Three Unsegmentable IoT Vendors (and Confessions of an Industry Analyst)

In case you didn’t see it yet, we published our latest Internet of Things Application Enablement Platform Middleware Market Research Report recently. You can check the key findings from here, after you have recovered from the inevitable awe of witnessing a total of eight upper-case nouns in a row. I’ve understood that I can finally call myself a proper industry analyst when I pull off a full ten without batting an eyelid. This time round it was within my reach, but that humble “of” in there disqualified me.

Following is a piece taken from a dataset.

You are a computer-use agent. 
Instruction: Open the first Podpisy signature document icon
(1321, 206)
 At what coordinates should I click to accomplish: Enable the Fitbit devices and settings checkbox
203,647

Besides displaying a questionably liberal attitude to nouns and their capitalization, another vice that the people of my trade are known for is excessive segmentation of the markets we cover. We analysts have to conceptualize, summarize, and generally package our research and thinking, which on the downside sometimes means that certain solutions, vendors, and even emergent trends may go unnoticed if they don’t fit in neatly to the identified market segments. What makes this segmentation bias problematic is the fact that in real life many innovations are developed as a solution to a specific problem that the involved team has experienced first-hand, rather than as a response to any analyst’s intellectual landscaping exercise.

So there’s a mismatch. Moreover, there are also two factors in play that are exacerbating it. First, the physical-digital convergence represented by the IoT is making the scope of technology “problems” much broader than it used to be. And second, solutions to them are nowadays more often than not created by companies that are relatively young and/or small, instead of corporate-level players with large marketing budgets and dedicated AR functions. What this then means to analysts such as me is that we need to (a) learn to think outside our segment boxes, and (b) do more legwork when mapping out the relevant innovators. Here at ABI Research we’re making a conscious effort to do exactly that.

Yet let’s cut to what I was planning to blog about in the first place, before making a conscious effort to derail myself into the emergent segment of self-promotional rambling. I’d like to highlight three vendors that play a promising role in different parts of the IoT software stack. What they all have in common is that they have a strong focus on solving an application enablement problem that is not being effectively addressed on the actual platform level. For me personally, they're also a segmentation headache, but that is an adversity I must overcome alone.

  • EVRYTHNGdigital identity management for physical products: Evrythng is a vendor we’ve been following for a while now, and what originally caught my attention in it was the founding team’s view of a connected product as a touchpoint-style continuum, with multiple stakeholders (e.g. manufacturer, retailer, marketer, end-customer) interacting with it throughout the product lifecycle. Importantly, the connectivity opening up such interactions doesn’t need to be perpetual or even regular, with also the more intermittent kind, via e.g. RFID and NFC, already going a long way. Evrythng’s software engine has been purpose-built to manage each product’s identity as well as the associated metadata and controls.
 
  • PrismTechdata sharing for industrial environments: PrismTech supplies data distribution service (DDS) middleware, positioning it as a layer to address the interoperability issue that holds back many industrial-scale IoT deployments. These deployments tend to involve multiple vendors and different implementations, which is an opportunity for a third party that can standardize the format of the data that the machines within the system are producing. For comparison, if MQTT – which is currently enjoying a decent level of interest – is known as a standard to drive device-to-cloud messaging then DDS could be best described as its equivalent for device-to-device, edge-level communications.   
 
  • PubNubdata streaming network for smart devices: Initially, PubNub used to be involved in managing notifications from smartphone apps, but as of late they have pivoted to the newer sort of smart devices, such as connected cars and home-automation equipment. These kinds of devices generate continuous streams of data, and PubNub’s goal is to serve as a sort of CDN that ensures the real-time delivery of such streams into the enterprise’s backend. Having real-time data, in turn, enables more resilient or sophisticated applications; for instance, a taxi service’s app can display a dispatched vehicle’s accurate location, instead of one showing where the car was e.g. 30 or 60 seconds ago.
 
As a concluding remark, it could be argued that the market is showing signs of what an observer more cynical than me might even describe as a "platform fallacy", which is luring many entrants to position themselves as the ultimate powerbroker for Things. There's a risk that some of them are spreading themselves too thin, too early. With these three middleware names I wanted to remind that being laser-focused with one's product, and going after certain well-defined gaps in the stack, can be a wise move.